- Consegna
Puoi trascrivere parola per parola il passo del testo, cominciando da "La sua massima" e proseguendo fino a "l’uomo al Vero."?

- Testo
--------------------
La sua massima dell’abbandonare se stesso alla Provvidenza, la adempì. Onde il Manzoni ebbe a dire, che non rassegnazione era quella ma piena adesione convenendo nella parola già scritta dal moribondo: adesione della mente e di tutto l’uomo al Vero.
Pochi mesi prima, ancor sano e con apparenza di vigore, aveva già fatto il suo testamento. Il dì vensette di maggio, festa della Pentecoste, chiese egli il Viatico; e innanzi si fece recitare, e accompagnò ad alta voce in prima, poi non potendo più con sommessa, la professione di fede secondo il Concilio di Trento; e tutto quel dì volle rimanersene solo, in preghiera meditante. Il dì quattordici di giugno ricevè l’olio santo: e notò che in quell’atto erano da imporre al morente le mani; tant’era presente a sè e religioso di quelle cerimonie che rappresentano idee e tradizioni ed affetti, e stringono tra dotti e indotti, tra preti e laici, tra pezzenti e re, tra pargoli e adulti, tra vivi e morti, un’unanime società. Gli esercizi pii, consigliati a lui infermo da benevoli con speranza di sua guarigione, li continuò infino alla fine, già spedito da’ medici, e con l’anima in vero spedita, e, come dicono del morente i canti Umbri, lesta - «Salendo quasi un pellegrino scarco(12)». - A tali esercizî voleva presenti tutti di casa, e diceva che nulla di bene va perduto, che entrare in parte di tanti meriti di vicini e lontani uniti in un’intenzione, era bello.
Richiesto da uno di fuori di benedirlo, scusatosi prima, poi rispose modesto: come Sacerdote, posso.
--------------------
- Informazioni estratte
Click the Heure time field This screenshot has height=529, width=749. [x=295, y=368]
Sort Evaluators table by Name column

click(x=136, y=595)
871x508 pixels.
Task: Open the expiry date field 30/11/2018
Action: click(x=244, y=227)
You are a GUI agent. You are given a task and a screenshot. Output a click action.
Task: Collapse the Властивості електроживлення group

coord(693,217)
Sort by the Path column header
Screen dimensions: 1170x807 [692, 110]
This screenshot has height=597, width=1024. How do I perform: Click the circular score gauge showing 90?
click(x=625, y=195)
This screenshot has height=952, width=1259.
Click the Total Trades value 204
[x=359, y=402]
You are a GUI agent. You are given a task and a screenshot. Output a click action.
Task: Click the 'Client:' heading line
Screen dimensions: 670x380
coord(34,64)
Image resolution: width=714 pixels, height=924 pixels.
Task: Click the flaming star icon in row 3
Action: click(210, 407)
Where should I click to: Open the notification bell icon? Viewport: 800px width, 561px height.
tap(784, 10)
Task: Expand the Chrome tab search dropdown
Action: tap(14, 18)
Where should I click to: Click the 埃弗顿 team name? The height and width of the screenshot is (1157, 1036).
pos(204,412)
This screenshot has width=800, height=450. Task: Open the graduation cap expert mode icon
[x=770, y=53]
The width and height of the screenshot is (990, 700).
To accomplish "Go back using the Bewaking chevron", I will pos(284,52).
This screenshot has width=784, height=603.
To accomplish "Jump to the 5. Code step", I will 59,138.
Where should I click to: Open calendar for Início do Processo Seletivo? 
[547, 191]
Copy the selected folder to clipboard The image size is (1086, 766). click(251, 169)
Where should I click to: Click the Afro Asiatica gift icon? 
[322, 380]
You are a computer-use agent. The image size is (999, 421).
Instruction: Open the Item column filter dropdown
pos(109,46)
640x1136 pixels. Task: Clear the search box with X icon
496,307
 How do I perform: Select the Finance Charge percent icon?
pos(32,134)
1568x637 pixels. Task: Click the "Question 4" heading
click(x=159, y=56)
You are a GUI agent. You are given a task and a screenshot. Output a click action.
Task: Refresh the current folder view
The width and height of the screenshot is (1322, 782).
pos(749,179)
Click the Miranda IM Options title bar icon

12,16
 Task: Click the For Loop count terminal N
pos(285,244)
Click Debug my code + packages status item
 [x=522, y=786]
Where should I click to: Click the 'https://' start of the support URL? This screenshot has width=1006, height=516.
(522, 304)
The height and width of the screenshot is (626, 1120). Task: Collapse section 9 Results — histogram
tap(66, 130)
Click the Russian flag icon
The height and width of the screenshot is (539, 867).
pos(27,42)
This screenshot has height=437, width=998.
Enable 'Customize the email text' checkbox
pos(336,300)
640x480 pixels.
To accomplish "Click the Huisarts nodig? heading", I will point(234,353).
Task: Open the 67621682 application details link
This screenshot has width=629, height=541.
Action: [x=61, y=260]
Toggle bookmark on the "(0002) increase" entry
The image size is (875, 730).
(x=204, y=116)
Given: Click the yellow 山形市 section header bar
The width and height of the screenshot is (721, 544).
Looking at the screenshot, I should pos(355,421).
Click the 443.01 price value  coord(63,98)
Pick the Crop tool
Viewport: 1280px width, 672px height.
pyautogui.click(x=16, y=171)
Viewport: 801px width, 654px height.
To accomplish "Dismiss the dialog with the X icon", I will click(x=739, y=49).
--------------------
- Esercizio svolto
La sua massima dell’abbandonare se stesso alla Provvidenza, la adempì. Onde il Manzoni ebbe a dire, che non rassegnazione era quella ma piena adesione convenendo nella parola già scritta dal moribondo: adesione della mente e di tutto l’uomo al Vero.